« Il existe un monde, à l’envers du nôtre, qui en est l’exacte réplique. Mais deux lunes brillent dans son ciel et ses villes portent des noms différents. »
« Les soldats de la mer », comme l'indique le sous-titre, est une succession de chroniques inscrites dans un même contexte historique : celui de la naissance et de l’essor de la Fédération, alliance de trois (Laërne, Lauterbronn et Ozmüde) puis sept cités.
C’est donc 17 histoires indépendantes que le lecteur découvre au fil des pages. D’abord intrigué par la tonalité de ces récits puis, par les thèmes abordés – un mélange de fantastique et de science-fiction -, je me suis laissé peu à peu conquérir par le charme, volontiers désuet, se dégageant de l’ensemble. En relisant la phrase précédente, je me rends compte que le terme désuet n’est pas celui qui me paraît le plus adapté car « Les soldats de la mer » appartient à cette catégorie de textes qui échappent à l’outrage du temps puisque s’imposant d'emblée comme un classique. Et tout le monde sait que les classiques sont intemporels.
Le fil directeur de ces chroniques semble être de manière évidente cette Histoire de la Fédération qui rythme les 17 récits. La Fédération dont il est question, se révèle assez rapidement comme un décalque d’une Europe idéalisée, figée à la charnière des XVIIIème et XIXème siècle entre France et domaine germanique. L’ombre de la Révolution française et de l’Empire plane fortement sur cette Fédération. Néanmoins, celle-ci n’apparaît pas seulement comme la version alternative d’une révolution qui n’a pas trahie ses idéaux universels et d’un empire qui au lieu de s’imposer et d’exploiter, a éduqué et séduit. Yves et Ada Rémy ne sont pas dupes des réécritures biaisées de l’Histoire.

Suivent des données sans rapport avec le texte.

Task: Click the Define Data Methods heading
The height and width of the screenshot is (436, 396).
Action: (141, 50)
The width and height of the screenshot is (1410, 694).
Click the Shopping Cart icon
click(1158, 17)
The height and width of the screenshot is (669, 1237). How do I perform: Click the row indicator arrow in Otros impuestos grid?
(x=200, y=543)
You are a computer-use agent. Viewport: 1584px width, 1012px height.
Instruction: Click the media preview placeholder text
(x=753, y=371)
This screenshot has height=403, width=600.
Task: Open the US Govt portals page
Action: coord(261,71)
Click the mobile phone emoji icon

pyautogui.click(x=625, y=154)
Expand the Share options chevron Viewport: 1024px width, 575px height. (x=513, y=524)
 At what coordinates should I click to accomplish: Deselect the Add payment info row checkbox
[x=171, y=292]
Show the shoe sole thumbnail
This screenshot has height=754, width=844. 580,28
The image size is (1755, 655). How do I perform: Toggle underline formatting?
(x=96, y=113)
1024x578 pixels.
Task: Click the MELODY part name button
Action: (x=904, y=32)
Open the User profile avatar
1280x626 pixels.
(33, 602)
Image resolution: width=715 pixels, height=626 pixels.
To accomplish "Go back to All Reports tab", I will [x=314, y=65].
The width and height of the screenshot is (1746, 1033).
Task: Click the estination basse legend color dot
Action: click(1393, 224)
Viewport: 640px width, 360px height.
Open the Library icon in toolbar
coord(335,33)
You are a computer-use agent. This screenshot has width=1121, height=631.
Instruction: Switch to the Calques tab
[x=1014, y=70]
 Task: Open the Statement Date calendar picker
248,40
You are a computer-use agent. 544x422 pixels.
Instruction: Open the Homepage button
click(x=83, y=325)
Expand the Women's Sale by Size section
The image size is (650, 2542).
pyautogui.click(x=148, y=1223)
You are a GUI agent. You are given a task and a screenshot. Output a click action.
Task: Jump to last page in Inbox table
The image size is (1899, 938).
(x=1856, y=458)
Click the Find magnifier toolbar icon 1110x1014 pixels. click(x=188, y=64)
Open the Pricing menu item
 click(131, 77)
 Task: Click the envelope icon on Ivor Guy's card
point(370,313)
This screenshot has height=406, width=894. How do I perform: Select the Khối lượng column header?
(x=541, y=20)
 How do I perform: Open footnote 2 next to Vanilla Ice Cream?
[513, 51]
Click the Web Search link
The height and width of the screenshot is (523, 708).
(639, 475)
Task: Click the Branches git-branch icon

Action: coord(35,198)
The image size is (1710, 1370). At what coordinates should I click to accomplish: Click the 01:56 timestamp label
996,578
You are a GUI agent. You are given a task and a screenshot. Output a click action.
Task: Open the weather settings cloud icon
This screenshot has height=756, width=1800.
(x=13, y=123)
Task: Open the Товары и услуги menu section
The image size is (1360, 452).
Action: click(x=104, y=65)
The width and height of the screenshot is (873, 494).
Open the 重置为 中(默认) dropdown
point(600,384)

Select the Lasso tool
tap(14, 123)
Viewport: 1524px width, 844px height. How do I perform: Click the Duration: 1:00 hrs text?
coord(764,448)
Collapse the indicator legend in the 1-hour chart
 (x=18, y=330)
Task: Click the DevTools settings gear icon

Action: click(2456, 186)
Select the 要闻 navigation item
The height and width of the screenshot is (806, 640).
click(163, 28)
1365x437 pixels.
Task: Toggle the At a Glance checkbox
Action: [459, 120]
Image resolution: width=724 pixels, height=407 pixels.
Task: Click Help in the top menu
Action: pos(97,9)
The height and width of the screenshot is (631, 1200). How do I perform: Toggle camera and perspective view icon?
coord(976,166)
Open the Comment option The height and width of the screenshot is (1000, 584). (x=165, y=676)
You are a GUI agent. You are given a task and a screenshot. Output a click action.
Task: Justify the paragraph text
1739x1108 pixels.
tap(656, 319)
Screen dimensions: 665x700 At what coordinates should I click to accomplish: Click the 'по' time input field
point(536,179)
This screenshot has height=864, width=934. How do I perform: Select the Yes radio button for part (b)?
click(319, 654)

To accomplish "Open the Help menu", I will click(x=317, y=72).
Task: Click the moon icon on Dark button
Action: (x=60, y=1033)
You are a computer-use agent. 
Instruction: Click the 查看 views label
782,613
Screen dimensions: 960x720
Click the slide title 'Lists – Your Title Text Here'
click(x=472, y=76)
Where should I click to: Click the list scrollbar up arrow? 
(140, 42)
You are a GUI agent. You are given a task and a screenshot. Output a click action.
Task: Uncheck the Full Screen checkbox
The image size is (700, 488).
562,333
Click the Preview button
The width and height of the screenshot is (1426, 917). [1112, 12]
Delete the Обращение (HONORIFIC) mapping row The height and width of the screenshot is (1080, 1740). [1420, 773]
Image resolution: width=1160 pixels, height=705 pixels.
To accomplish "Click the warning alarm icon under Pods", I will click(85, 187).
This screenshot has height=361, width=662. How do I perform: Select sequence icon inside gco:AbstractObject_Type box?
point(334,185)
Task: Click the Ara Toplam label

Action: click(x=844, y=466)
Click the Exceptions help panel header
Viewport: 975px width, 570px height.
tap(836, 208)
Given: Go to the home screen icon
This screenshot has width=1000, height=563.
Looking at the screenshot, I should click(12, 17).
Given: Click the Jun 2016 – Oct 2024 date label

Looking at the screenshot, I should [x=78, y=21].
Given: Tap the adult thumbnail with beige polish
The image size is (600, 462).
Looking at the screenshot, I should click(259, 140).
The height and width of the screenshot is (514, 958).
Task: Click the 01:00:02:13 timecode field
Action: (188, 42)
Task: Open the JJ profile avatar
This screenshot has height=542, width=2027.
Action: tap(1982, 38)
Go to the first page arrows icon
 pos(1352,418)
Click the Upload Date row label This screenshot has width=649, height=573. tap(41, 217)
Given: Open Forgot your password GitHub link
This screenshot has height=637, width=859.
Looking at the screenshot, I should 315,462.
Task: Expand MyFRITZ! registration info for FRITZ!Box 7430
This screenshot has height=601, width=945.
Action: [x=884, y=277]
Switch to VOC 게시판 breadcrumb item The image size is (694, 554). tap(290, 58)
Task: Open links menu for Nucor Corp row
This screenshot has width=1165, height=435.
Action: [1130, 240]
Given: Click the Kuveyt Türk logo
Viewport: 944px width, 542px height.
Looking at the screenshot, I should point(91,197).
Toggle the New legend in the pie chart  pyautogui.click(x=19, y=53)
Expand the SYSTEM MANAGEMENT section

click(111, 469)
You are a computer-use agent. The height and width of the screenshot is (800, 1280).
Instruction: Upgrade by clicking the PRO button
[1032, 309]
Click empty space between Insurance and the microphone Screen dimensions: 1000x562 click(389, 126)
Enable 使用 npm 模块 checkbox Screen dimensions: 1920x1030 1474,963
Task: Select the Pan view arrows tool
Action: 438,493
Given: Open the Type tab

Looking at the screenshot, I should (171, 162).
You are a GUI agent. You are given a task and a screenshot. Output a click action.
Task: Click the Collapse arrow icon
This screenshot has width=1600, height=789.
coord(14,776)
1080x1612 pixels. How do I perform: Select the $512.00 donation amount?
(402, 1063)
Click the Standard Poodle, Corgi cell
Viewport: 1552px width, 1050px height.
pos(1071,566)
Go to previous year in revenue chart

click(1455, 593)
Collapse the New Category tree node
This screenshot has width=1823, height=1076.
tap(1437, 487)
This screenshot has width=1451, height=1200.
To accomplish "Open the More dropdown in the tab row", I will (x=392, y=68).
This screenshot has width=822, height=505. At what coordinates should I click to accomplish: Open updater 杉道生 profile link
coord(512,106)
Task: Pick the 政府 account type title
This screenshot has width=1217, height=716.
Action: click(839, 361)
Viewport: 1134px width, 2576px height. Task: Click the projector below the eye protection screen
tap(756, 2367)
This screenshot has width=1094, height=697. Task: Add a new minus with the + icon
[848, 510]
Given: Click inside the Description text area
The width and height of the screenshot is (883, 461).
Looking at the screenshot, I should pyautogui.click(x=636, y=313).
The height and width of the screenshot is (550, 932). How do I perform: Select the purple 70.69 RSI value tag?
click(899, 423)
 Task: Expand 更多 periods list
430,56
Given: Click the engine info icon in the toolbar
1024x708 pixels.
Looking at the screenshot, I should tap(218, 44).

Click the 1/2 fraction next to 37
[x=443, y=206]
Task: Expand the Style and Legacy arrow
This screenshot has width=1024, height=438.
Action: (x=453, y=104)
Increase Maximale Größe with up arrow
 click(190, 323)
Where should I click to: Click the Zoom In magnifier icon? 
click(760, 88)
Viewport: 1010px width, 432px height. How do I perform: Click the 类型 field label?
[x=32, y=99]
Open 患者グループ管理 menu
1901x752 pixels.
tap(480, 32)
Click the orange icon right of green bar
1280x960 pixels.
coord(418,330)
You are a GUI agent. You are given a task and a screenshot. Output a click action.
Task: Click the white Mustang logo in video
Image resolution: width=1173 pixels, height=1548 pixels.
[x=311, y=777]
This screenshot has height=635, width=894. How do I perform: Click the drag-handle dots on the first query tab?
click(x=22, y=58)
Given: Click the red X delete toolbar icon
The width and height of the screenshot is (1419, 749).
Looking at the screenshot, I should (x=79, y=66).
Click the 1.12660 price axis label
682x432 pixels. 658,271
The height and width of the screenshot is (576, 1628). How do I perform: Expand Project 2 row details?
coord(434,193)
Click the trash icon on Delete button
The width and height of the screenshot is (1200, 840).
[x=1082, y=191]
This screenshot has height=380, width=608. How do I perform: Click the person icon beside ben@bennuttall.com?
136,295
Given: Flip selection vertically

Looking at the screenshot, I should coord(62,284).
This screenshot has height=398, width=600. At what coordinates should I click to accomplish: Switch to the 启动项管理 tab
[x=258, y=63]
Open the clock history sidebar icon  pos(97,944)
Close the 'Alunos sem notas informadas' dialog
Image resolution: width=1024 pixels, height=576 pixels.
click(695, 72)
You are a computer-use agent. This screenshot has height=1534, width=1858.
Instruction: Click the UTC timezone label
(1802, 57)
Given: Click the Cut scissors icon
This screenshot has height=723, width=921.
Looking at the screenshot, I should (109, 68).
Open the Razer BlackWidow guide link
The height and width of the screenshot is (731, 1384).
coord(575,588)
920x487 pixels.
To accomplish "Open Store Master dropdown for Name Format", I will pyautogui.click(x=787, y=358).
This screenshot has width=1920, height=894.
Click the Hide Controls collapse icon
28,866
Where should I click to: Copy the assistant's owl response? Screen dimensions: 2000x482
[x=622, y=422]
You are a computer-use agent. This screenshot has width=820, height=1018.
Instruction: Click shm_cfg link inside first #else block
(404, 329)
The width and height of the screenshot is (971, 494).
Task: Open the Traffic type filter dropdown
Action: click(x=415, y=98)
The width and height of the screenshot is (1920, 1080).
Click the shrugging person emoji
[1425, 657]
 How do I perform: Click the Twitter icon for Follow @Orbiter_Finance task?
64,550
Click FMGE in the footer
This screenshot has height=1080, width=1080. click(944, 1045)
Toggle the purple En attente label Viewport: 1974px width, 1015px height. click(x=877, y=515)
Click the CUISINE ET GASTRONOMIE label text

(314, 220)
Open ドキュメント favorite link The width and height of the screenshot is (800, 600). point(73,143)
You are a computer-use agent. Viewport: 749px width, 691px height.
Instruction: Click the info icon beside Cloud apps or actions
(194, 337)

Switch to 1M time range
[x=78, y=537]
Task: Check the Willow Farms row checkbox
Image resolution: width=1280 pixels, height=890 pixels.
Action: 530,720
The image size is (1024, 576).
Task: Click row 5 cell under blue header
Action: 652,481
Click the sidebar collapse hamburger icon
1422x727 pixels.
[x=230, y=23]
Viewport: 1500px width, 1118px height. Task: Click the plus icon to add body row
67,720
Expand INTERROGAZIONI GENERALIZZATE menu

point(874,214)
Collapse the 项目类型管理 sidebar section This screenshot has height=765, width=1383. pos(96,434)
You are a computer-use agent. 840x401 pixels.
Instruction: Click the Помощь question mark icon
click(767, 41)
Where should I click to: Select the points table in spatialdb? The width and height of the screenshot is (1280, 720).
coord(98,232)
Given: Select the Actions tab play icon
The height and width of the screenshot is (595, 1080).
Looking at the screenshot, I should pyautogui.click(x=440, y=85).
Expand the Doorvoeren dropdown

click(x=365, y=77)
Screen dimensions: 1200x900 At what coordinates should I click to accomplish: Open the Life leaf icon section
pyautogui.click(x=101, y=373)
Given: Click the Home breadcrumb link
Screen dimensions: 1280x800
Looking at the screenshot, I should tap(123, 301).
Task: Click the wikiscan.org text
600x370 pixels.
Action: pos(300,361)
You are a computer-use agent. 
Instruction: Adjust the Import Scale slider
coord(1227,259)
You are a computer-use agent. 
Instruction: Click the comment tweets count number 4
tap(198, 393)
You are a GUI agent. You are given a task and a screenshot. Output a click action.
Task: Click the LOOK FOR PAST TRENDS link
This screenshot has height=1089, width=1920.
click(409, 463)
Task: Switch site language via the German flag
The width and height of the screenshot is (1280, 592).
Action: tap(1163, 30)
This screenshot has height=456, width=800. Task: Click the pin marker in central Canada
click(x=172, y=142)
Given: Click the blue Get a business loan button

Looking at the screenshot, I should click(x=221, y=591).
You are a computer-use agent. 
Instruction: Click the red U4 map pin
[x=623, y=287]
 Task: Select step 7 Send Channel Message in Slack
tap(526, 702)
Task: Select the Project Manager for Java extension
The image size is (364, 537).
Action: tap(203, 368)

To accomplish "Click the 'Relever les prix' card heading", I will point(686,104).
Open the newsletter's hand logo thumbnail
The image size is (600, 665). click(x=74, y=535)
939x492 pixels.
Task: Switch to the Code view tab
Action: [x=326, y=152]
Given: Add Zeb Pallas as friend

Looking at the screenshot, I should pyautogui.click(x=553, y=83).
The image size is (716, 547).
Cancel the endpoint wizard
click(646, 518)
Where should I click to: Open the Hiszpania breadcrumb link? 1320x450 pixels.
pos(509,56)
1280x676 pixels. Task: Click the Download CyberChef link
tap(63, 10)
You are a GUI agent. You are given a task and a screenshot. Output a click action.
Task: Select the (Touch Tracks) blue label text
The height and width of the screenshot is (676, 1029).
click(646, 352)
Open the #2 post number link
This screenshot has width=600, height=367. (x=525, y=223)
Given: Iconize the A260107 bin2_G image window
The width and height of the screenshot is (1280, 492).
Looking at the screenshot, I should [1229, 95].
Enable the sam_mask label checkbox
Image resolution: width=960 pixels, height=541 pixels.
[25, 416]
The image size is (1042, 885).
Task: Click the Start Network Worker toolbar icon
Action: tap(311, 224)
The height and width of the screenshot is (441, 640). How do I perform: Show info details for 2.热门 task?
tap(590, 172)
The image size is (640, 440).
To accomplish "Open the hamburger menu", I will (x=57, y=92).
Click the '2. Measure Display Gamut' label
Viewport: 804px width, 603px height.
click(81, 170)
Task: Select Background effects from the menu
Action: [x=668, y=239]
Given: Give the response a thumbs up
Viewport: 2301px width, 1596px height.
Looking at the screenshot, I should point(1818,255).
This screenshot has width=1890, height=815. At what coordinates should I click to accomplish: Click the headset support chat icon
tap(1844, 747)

Cependant, pas de malentendu. Ceci ne constitue pas l’essentiel de ce livre dont le charme capte progressivement l'attention d’une autre façon et sur un autre point.
Loin de s’intéresser uniquement au devenir général de la Fédération, Yves et Ada Rémy nous racontent d’une plume au phrasé élégant les mésaventures personnelles d’individus, le plus souvent liés à l’armée, confrontés à des événements étranges ou tout simplement à leur destin. Certes, ce n’est pas la psychologie qui prime et l’on peut juger fatiguant cette répétition de caractères identiques – officiers courageux et irrésistibles, jeunes filles en extase devant le défilé des galonnés - mais l’ambiance fantasmatique bâtie autour d’événements éminemment surnaturels. Aussi ne faut-il pas être étonné de rencontrer au détour de ces chroniques des forteresse hantées, des ersatz de vampires, des armées perdues dans des forêts labyrinthiques, des doppelgängers en recherche d’identité, des spectres pathétiques, des lacs ouvrant sur d’autres mondes, des îles ensorcelées et bien d’autres surprises encore.
Ainsi, chaque récit constitue une pièce finement ouvragée d’un ensemble que vient rehausser, d’un coup de théâtre savoureux, l’ultime chronique.